Utah law professor Erika George, an alternate to the Democratic Convention, sits near a portrait of her mother, who was beaten for playing in a "whites only" area.
Kristin Murphy, Deseret News
Erika George's mother had scars on her legs until the day she died. They came from a beating she endured from a Louisiana mob angered because she was playing at a "whites only" playground. She was black.
Now George, as a Utah alternate delegate to the Democratic National Convention that begins Monday, will participate in something that her mother could never have imagined the expected nomination of Barack Obama, a black man, to be the presidential candidate of the Democratic Party.
"I do find myself wondering if she could have imagined the world today, one that she and others like her worked to realize," said George, now a law professor at the University of Utah.
As a black woman, she said, "The past civil rights work has made me, a professor, and Obama, a senator, imaginable ... It is my hope that we have progressed to a point where the American people will understand that a person of color can be a leader for all people in the nation."
Obama is set to accept the nomination on Thursday 45 years to the day after Martin Luther King Jr. gave his famous "I have a dream" speech. In it, he said, "I have a dream that my four little children will one day live in a nation where they will not be judged by the color of their skin but by the content of their character."
Utah's delegates to the convention join in seeing Obama's nomination as a milestone in the long push for racial equality and it is especially meaningful for many of those delegates who are minorities.
Like Obama, delegate Theodore Cowan Jr., 25, secretary of the grassroots Utah for Obama group, has a mixed racial heritage, half black and half white.
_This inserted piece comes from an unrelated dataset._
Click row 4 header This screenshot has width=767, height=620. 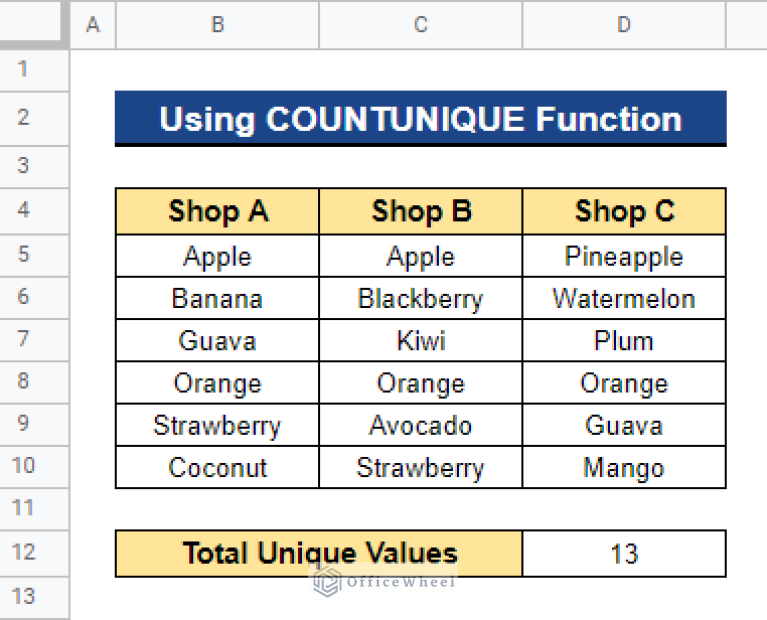[x=24, y=211]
He said, "The significance of the first half-black president may be lost on me because of my younger age. (But) I see it as a transformation of our political culture."
Cowan said that when he was a youngster in West Jordan, his family had a few problems from a lingering remnant of the Ku Klux Klan in the area, and he experienced a few problems from other youths. But he said, "Altogether, I think Utah is the most racially tolerant state I've ever been in."
Still, he revels in the now-national progress shown by Obama's nomination.
Josie Valdez, a Hispanic delegate who is also the Democratic nominee for Utah's lieutenant governor, said, "This is exciting. It means that America is the land of opportunity for all people, regardless of color or race."